Pixel coordinate grounding data:
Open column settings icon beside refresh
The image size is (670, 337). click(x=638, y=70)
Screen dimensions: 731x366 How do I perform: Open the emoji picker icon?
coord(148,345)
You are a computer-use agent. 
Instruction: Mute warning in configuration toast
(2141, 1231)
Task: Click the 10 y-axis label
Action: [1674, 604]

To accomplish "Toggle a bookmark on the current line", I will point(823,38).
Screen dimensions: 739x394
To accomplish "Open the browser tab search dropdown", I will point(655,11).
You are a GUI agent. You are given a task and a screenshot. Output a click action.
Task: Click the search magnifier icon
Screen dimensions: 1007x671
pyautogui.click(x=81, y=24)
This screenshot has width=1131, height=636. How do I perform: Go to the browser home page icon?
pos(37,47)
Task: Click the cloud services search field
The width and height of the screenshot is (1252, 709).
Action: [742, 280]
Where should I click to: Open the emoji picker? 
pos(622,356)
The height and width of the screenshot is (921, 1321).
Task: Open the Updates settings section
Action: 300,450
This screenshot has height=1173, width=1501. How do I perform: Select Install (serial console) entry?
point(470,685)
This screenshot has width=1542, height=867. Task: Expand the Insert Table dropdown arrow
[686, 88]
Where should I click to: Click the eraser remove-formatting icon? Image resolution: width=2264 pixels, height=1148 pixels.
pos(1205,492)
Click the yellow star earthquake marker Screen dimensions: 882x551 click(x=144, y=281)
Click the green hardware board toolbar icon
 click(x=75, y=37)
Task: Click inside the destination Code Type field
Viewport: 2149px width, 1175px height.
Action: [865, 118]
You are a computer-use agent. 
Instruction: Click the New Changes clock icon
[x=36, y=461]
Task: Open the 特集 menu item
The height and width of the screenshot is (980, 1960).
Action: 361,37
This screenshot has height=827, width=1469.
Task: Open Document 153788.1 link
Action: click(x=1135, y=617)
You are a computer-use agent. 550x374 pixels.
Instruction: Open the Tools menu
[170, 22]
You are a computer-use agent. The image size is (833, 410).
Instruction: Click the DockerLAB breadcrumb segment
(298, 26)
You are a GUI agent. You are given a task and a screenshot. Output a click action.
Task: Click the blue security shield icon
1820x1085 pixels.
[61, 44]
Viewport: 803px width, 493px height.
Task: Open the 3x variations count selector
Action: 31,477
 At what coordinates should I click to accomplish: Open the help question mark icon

**Task**
Please output an exact copy of the lines above, from the opening line of the data down to the line that contains "Task: Click inside".

**Solution to this task**
Open column settings icon beside refresh
The image size is (670, 337). click(x=638, y=70)
Screen dimensions: 731x366 How do I perform: Open the emoji picker icon?
coord(148,345)
You are a computer-use agent. 
Instruction: Mute warning in configuration toast
(2141, 1231)
Task: Click the 10 y-axis label
Action: [1674, 604]

To accomplish "Toggle a bookmark on the current line", I will point(823,38).
Screen dimensions: 739x394
To accomplish "Open the browser tab search dropdown", I will point(655,11).
You are a GUI agent. You are given a task and a screenshot. Output a click action.
Task: Click the search magnifier icon
Screen dimensions: 1007x671
pyautogui.click(x=81, y=24)
This screenshot has width=1131, height=636. How do I perform: Go to the browser home page icon?
pos(37,47)
Task: Click the cloud services search field
The width and height of the screenshot is (1252, 709).
Action: [742, 280]
Where should I click to: Open the emoji picker? 
pos(622,356)
The height and width of the screenshot is (921, 1321).
Task: Open the Updates settings section
Action: 300,450
This screenshot has height=1173, width=1501. How do I perform: Select Install (serial console) entry?
point(470,685)
This screenshot has width=1542, height=867. Task: Expand the Insert Table dropdown arrow
[686, 88]
Where should I click to: Click the eraser remove-formatting icon? Image resolution: width=2264 pixels, height=1148 pixels.
pos(1205,492)
Click the yellow star earthquake marker Screen dimensions: 882x551 click(x=144, y=281)
Click the green hardware board toolbar icon
 click(x=75, y=37)
Task: Click inside the destination Code Type field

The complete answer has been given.